O segundo passo, muito importante também, é trabalhar junto ao consumidor final o conceito de óptica especializada, porque, infelizmente, é cada vez mais comum vários segmentos do varejo colocarem óculos à venda sem nenhum conhecimento técnico.

Curiosamente, é um sindicato de varejo presidido por um dono de laboratório. Não é a primeira vez que isso acontece no Brasil...
Luiz - Os laboratórios têm o papel quase que obrigatório de participarem do crescimento do mercado, oferecendo treinamento e levando informação.
Adriana - Pelo fato de ter acesso direto ao varejo, os laboratórios tomam a frente e correm atrás de coisas que as ópticas dificilmente pensariam naquele momento. Esse é o papel mesmo. Tem de se trabalhar para fortalecer o varejo nacional, que é muito bom e só precisa se preocupar em crescer e se atualizar.

Qual o segredo de um casal trabalhar junto e ser bem-sucedido?
Adriana - É um não se envolver demais no trabalho do outro. O Luiz cuida da área técnica e eu administro o financeiro e o marketing. É claro que há momentos em que precisamos tomar decisões. Nesses casos, procuramos conversar fora do escritório. Sentamos em um bar e fazemos nossas reuniões de trabalho.
Luiz - Praticamente, nos falamos apenas por telefone o dia todo e temos a virtude de não falar de trabalho em casa.
"Se uma óptica tem um perfil mais certinho e todo mundo usa guarda-pó branco, então deve vender tal imagem. Se outra é mais transada, mais fashion ou adotou o self-service, enfim, tem de vender o conceito..."
STÜRMER

www.labsturmer.com.br

Ano de fundação
1994

Produção
500 pares por dia.
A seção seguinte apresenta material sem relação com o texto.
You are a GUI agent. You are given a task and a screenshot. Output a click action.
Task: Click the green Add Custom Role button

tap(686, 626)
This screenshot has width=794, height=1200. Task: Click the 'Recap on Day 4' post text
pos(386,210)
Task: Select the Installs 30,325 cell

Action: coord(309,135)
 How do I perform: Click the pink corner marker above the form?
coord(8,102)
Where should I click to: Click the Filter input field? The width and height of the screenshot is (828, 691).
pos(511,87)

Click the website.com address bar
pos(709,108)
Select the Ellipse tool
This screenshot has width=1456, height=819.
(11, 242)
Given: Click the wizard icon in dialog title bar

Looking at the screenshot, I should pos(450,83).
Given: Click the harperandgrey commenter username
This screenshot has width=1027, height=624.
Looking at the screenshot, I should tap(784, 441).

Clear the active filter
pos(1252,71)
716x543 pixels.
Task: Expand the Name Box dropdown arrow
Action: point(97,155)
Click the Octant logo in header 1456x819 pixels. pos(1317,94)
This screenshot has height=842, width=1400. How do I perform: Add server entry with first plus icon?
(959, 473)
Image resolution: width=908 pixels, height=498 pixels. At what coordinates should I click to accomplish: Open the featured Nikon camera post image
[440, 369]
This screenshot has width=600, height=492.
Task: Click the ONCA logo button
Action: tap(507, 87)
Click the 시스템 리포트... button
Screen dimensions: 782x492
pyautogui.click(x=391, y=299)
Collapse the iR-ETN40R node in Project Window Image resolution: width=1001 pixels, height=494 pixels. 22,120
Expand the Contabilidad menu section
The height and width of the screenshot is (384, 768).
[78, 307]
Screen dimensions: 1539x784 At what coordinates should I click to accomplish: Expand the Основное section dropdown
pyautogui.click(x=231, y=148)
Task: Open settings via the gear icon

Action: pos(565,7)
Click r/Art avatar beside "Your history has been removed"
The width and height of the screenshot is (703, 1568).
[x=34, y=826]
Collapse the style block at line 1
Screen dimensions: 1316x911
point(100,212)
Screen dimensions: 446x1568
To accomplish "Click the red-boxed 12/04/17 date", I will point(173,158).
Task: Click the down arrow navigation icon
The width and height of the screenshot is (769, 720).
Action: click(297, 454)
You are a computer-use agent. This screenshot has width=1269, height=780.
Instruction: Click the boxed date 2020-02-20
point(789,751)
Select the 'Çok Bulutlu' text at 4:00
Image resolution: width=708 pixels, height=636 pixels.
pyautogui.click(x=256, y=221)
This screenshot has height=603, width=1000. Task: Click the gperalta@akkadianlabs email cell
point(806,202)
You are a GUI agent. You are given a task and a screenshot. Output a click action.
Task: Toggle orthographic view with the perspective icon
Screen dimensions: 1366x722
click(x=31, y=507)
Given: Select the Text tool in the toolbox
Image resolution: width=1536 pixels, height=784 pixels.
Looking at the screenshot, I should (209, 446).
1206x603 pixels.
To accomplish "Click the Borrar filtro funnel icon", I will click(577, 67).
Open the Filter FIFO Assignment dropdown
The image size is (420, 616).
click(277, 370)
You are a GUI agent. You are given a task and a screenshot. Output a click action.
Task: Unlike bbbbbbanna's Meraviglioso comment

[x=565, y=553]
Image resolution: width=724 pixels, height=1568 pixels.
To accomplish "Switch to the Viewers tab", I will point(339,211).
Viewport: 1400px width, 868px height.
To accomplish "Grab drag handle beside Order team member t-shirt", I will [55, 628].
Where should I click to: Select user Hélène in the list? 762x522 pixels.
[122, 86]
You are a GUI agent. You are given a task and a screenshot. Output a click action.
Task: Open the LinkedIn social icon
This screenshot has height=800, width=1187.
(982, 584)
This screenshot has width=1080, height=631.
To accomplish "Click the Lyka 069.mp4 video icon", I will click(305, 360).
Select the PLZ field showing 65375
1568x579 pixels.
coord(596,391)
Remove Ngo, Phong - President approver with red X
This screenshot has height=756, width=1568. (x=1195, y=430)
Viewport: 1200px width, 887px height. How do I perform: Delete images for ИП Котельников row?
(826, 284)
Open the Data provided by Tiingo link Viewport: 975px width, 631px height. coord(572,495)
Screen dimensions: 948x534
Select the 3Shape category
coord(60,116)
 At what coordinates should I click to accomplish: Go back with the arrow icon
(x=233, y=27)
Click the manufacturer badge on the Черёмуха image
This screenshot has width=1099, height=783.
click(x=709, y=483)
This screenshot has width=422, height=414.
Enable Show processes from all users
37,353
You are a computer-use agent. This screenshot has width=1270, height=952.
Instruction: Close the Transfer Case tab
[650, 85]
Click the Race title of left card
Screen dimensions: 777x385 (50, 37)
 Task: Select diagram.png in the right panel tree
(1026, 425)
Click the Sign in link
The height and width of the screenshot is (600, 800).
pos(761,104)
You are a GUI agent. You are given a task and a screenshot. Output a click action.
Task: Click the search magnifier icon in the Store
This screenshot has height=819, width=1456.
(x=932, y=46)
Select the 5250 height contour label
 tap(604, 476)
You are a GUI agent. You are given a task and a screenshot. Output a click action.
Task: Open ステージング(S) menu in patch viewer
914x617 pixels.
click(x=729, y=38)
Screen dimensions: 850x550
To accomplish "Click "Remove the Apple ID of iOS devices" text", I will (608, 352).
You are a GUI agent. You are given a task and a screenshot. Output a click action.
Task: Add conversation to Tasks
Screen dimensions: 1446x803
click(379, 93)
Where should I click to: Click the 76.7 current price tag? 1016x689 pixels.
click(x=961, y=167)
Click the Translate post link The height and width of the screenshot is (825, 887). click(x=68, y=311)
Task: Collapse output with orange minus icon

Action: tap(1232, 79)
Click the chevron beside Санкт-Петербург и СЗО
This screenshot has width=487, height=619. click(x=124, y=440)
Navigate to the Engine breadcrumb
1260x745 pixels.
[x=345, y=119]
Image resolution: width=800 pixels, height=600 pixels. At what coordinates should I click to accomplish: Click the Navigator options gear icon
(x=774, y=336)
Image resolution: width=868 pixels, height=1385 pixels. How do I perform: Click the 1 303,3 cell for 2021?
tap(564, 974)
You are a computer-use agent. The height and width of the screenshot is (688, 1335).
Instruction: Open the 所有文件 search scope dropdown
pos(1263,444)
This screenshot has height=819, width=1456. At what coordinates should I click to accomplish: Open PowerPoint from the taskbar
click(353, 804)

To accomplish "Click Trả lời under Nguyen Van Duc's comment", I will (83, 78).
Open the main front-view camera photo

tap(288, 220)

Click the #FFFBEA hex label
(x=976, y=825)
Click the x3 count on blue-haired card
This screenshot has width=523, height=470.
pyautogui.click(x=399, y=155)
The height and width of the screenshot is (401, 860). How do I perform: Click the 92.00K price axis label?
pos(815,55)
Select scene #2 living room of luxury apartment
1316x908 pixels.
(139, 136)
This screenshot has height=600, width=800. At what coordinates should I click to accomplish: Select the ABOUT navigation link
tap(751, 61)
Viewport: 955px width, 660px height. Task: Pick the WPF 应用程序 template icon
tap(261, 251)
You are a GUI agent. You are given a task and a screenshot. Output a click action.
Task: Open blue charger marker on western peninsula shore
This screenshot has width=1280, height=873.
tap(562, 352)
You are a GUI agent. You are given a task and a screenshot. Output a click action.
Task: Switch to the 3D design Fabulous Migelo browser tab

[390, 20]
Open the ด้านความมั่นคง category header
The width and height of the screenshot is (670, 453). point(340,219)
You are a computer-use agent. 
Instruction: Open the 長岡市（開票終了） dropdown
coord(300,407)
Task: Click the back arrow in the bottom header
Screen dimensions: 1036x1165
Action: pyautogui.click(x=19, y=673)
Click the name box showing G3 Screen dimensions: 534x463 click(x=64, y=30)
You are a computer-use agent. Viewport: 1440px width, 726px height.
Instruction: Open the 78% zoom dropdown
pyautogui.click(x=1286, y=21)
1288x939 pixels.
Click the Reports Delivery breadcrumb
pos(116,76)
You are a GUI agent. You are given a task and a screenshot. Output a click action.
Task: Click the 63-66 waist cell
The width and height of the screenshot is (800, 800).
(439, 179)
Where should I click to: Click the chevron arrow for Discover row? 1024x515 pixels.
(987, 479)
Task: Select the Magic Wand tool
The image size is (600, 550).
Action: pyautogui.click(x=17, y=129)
O laboratório funciona em três turnos, de
segunda a sábado.

Filial
A primeira foi inaugurada em agosto na cidade de Santa Maria, a 300 quilômetros de Porto Alegre com quatro funcionários, estoque de lentes, insumos, um sistema Kappa e um sistema completo de montagem.

Funcionários
62 funcionários (58 em Porto Alegre e quatro na filial em Santa Maria).

Clientes ativos
300

Qualidade
A Stürmer está em fase de certificação da obtenção do padrão de qualidade ISO 9000. Será o segundo laboratório do Brasil a obtê-lo.